1 in 4 Prescribed Painkillers Go On to Longer-Term Prescriptions

Painkiller addiction and accidental overdoses have become common in the U.S. In an effort to identify who is at most risk, researchers from the Mayo Clinic studied how many patients prescribed an opioid painkiller for the first time progressed to long-term prescriptions.

Their study found that the answer is one in four.

It also found that people with a history of tobacco use and substance abuse were likeliest to use painkillers long-term.

Discovering who is likeliest to end up using the drugs long-term is important due to the widespread problems associated with their misuse, according to lead author W. Michael Hooten, M.D., an anesthesiologist at Mayo Clinic in Rochester.

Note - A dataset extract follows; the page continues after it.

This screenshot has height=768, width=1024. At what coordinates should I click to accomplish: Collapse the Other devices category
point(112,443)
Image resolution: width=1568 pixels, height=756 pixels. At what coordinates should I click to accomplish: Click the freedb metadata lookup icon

“Many people will suggest it’s actually a national epidemic,” he said. “More people now are experiencing fatal overdoses related to opioid use than compared to heroin and cocaine combined.”

Researchers used the National Institutes of Health-funded Rochester Epidemiology Project to get a random sample of 293 patients who received a new prescription in 2009 for an opioid painkiller such as oxycodone, morphine, hydromorphone, oxymorphone, hydrocodone, fentanyl, meperidine, codeine, or methadone.

They found that 21 percent, or 61 people, progressed from short-term use to prescriptions lasting three to four months, and six percent, or 19, ended up with more than a four-month supply of the drugs.

The identification of nicotine use and substance abuse as top risk factors for long-term use of opioids suggests that doctors should be particularly careful about prescribing painkillers to patients with such histories, according to Hooten.

What’s behind the connection? The neurobiology related to chronic pain, chronic opioid use, and addiction is similar, he explained. For example, nicotine activates a group of receptors, or brain structures, in a way very similar to how opioids and chronic pain may activate them.

While the study identified past or present nicotine use and substance abuse as top risk factors for long-term use of opioids, all patients should proceed with caution when offered opioid painkiller prescriptions, Hooten advised.

“From a patient perspective, it is important to recognize the potential risks associated with these medications,” he said. “I encourage use of alternative methods to manage pain, including non-opioid analgesics or other nonmedication approaches. That reduces or even eliminates the risk of these medications transitioning to another problem that was never intended.”

He added that long-term opioid use may actually make people more sensitive to pain — a condition called opioid-induced hyperalgesia.

If opioids must be used, as is usually the case with surgery or traumatic injuries, reducing the dose and limiting the duration is important, Hooten said.

“The next step in this research is to drill down and find more detailed information about the potential role of dose and quantity of medication prescribed,” he says. “It is possible that higher dose or greater quantities of the drug with each prescription are important predictors of longer-term use.”

The study was published in the Mayo Clinic Proceedings.